Saved entries
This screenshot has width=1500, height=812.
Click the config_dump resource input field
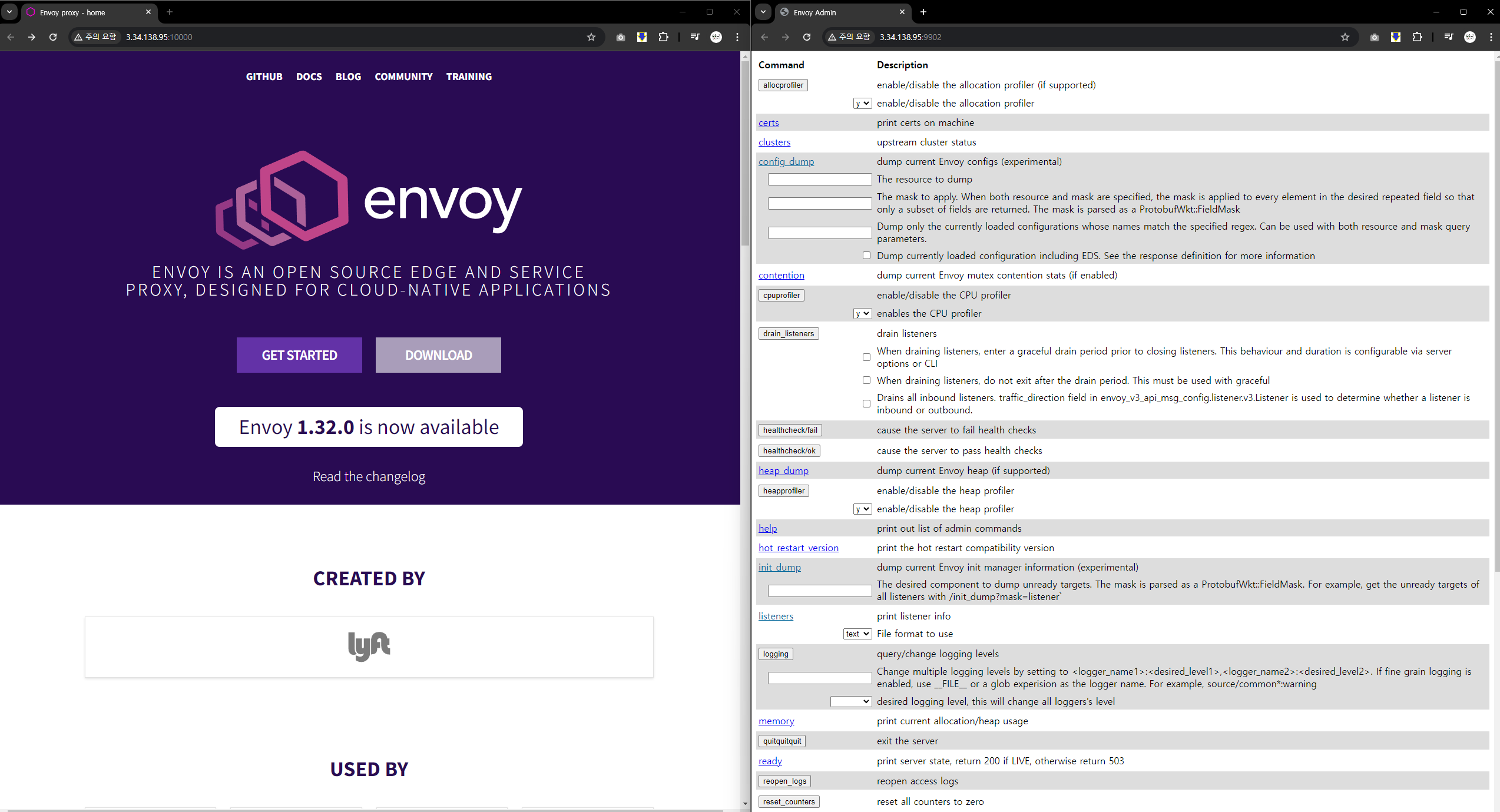coord(819,180)
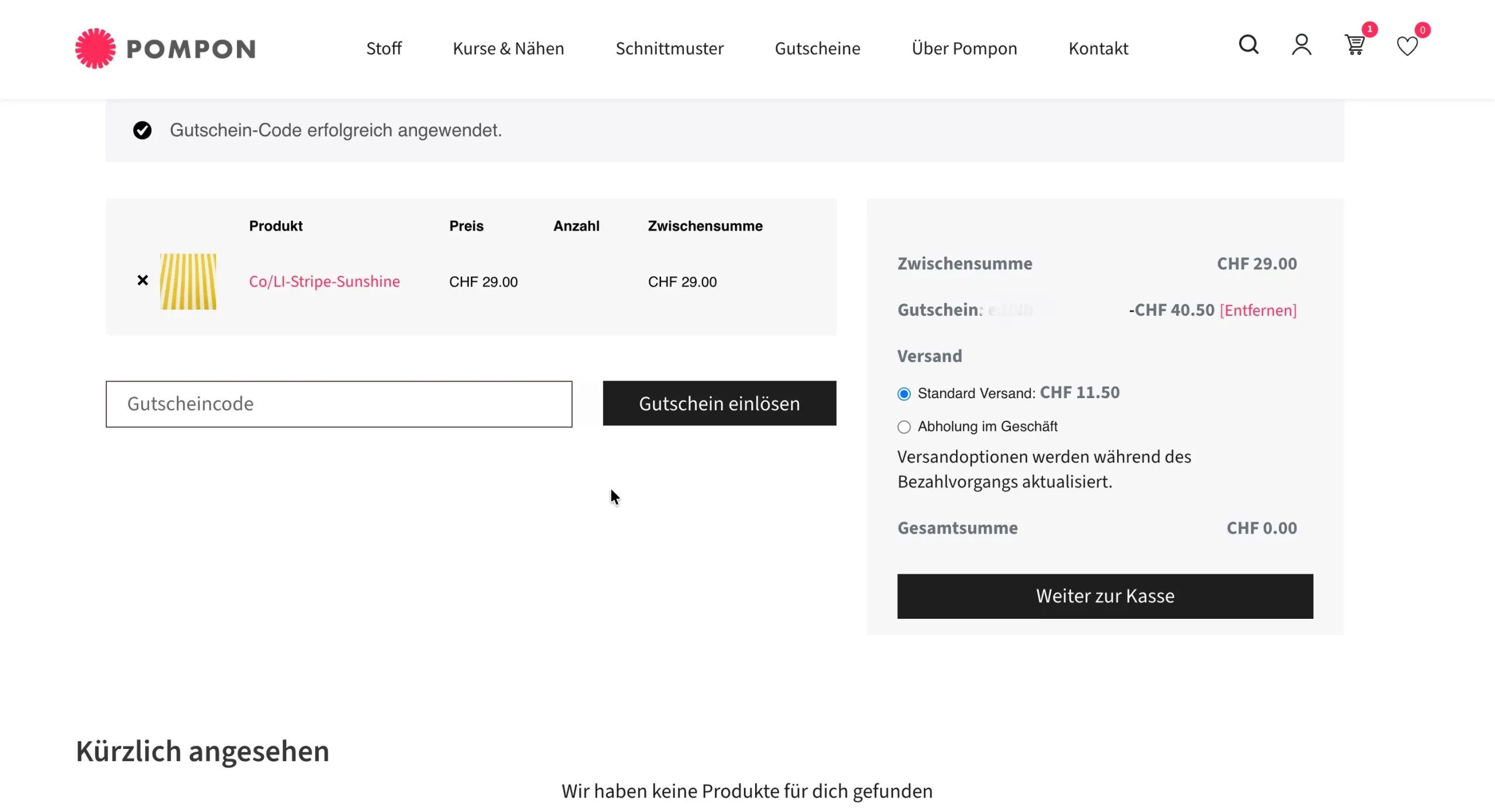The height and width of the screenshot is (812, 1495).
Task: Go to Schnittmuster menu item
Action: pos(669,48)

**Required work:** Repeat, exactly and in full, all records above, but include no pictures.

**Answer area:**
This screenshot has width=1500, height=812.
Click the config_dump resource input field
coord(819,180)
The height and width of the screenshot is (812, 1495).
Task: Go to Schnittmuster menu item
Action: pos(669,48)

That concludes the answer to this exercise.